>>>>>

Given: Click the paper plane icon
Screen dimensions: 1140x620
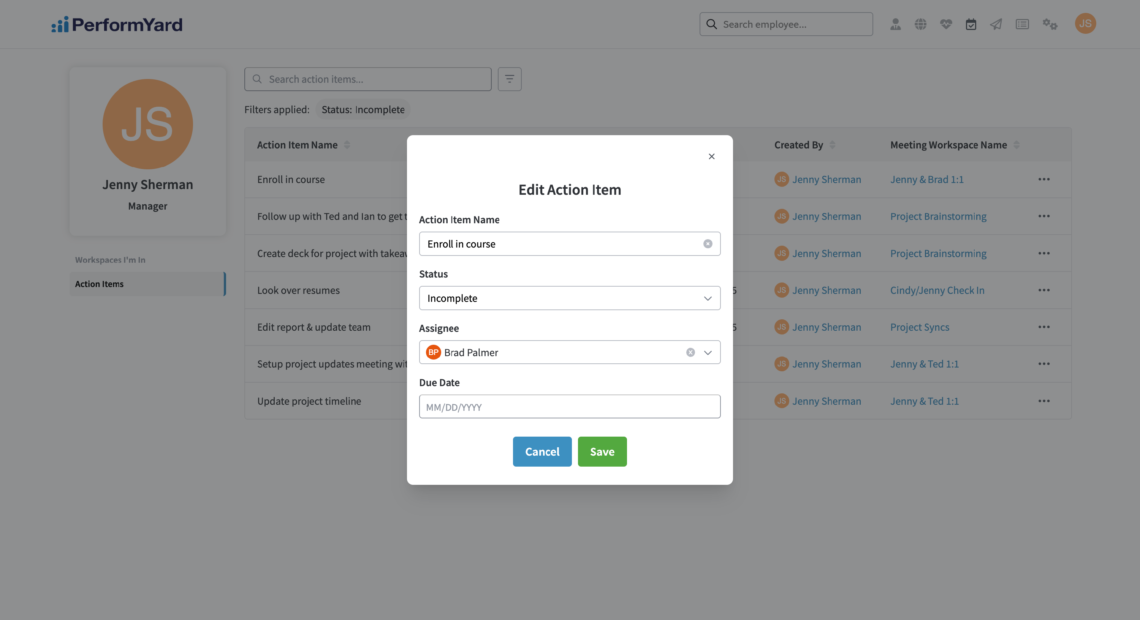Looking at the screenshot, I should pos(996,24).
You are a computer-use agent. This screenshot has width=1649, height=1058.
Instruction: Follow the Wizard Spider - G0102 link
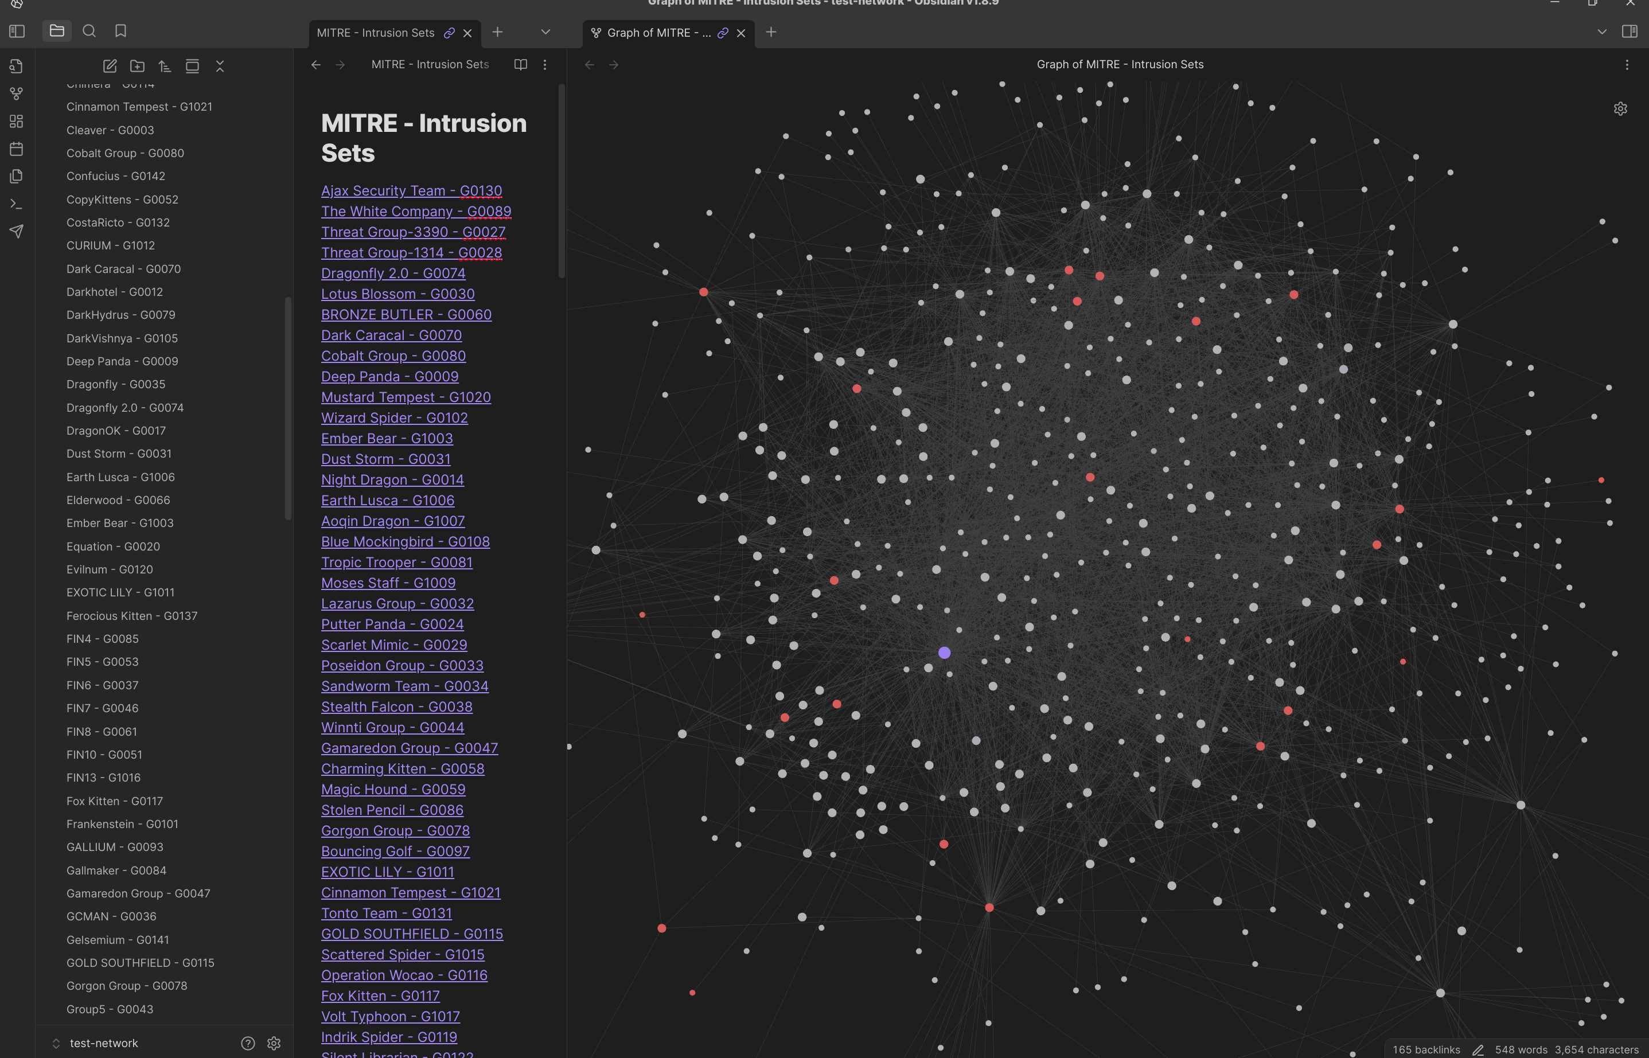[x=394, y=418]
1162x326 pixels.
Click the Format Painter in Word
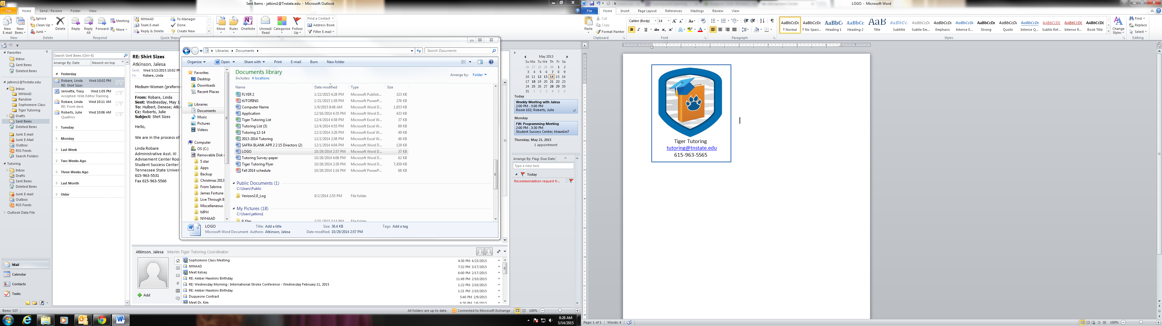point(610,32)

<<<<<

▶ Task to carry out: All lines from the one containing "1162x326 pixels." to the end of the entries should appear in the output exactly as written, with no pictures.

▶ Answer to the problem:
1162x326 pixels.
Click the Format Painter in Word
point(610,32)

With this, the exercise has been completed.